To prevent data race in multi-threaded environment, this version of boost protects “++use_count_” with a lock. Surprisingly, this is a spin lock. If the low priority config thread holds the lock and scan thread kicks in (by a preemptive scheduler), it will be “blocked” and keeps running forever, since there will never be a chance for low priority thread (lock owner) to run to release the lock!

Why is it not seen on SMP system? Since there is another CPU core, the low priority thread then has a chance to run to release the lock.

Everyone was happy then. Two ways were ahead of us at that time. One was to depend on a different version of boost which implements “++use_count_” with atomic operation. Or we could simply change our code to replace copy with shared_ptr by reference.
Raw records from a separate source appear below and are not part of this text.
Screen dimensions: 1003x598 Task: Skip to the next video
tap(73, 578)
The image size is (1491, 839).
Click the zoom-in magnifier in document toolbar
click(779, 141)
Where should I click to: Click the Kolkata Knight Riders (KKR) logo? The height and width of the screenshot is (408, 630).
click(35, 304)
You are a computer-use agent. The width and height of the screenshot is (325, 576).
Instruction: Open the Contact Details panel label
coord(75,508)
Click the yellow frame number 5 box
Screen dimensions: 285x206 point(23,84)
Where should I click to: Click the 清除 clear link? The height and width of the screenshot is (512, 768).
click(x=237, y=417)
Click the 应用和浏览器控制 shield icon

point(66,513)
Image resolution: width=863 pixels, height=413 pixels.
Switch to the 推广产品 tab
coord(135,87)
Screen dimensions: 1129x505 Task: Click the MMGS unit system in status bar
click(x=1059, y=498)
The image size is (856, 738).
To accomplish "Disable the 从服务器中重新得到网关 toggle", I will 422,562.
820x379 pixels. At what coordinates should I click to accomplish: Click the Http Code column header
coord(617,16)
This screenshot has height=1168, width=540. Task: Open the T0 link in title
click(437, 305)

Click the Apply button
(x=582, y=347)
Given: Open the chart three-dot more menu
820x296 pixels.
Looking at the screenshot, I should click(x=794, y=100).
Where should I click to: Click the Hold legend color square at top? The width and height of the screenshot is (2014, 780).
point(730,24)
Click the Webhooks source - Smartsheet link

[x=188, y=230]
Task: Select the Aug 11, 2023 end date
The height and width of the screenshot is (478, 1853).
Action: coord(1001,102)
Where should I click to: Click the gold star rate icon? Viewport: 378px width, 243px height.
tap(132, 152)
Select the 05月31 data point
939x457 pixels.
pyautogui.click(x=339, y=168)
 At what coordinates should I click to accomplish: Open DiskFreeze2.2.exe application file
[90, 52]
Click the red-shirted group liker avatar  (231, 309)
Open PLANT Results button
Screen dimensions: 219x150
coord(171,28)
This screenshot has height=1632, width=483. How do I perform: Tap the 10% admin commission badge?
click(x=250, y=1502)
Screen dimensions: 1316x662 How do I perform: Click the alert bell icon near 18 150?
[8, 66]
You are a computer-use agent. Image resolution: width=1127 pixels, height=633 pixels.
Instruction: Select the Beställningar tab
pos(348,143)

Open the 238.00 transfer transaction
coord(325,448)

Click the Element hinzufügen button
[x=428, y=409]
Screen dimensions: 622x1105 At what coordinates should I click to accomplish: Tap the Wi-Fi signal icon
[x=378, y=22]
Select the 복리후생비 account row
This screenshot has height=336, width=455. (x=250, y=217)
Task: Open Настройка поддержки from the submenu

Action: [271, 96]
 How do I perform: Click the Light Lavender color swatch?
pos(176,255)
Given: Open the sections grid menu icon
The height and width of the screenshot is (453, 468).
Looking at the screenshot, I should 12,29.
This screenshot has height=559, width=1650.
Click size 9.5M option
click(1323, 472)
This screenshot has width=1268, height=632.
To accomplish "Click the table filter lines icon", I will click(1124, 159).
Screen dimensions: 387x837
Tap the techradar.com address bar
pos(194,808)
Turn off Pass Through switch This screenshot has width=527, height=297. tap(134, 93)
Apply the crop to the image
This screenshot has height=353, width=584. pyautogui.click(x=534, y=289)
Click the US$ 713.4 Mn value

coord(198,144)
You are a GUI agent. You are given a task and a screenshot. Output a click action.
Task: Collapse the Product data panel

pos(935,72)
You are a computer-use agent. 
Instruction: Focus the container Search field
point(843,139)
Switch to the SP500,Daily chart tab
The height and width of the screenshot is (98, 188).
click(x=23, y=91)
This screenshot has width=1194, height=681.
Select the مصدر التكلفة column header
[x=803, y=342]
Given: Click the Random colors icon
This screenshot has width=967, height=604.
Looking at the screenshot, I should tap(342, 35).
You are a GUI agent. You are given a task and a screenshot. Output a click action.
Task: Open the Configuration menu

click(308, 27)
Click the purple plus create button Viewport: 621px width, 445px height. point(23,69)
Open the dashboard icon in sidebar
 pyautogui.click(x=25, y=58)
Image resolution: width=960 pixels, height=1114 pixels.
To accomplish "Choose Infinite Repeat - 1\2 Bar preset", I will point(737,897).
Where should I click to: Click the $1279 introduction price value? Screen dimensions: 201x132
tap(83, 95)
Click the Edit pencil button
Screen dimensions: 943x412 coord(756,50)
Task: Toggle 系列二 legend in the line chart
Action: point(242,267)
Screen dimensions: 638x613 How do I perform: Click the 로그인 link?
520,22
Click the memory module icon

Given the potential risks (e.g., one of our dependencies was also using this version of busy-wait lock and they need pass shared_ptr objects somewhere in code to us), we finally took the second way as a quick workaround at that release.

// Same to WriteOutput
void plugIn::ReadInputs(int handle, long* data)
{
    CriticalSection guard(m_readWriteMutex);
    // Replace copy-by-value with const-ref
    const shared_ptr<CIOCollection> &col = m_collections.find(handle);
    if (col)
    {
        col->read(data);
    }
}

This workaround is safer than it first looks. It totally defeats the protection for data race of concurrent access to internal counter of shared_ptr. But in this case, it’s OK, thanks to m_readWriteMutex. If config threads runs first and deletes this collection, it won’t be found by read/write in scan thread. And config thread cannot kick in in the middle, because of thread priority.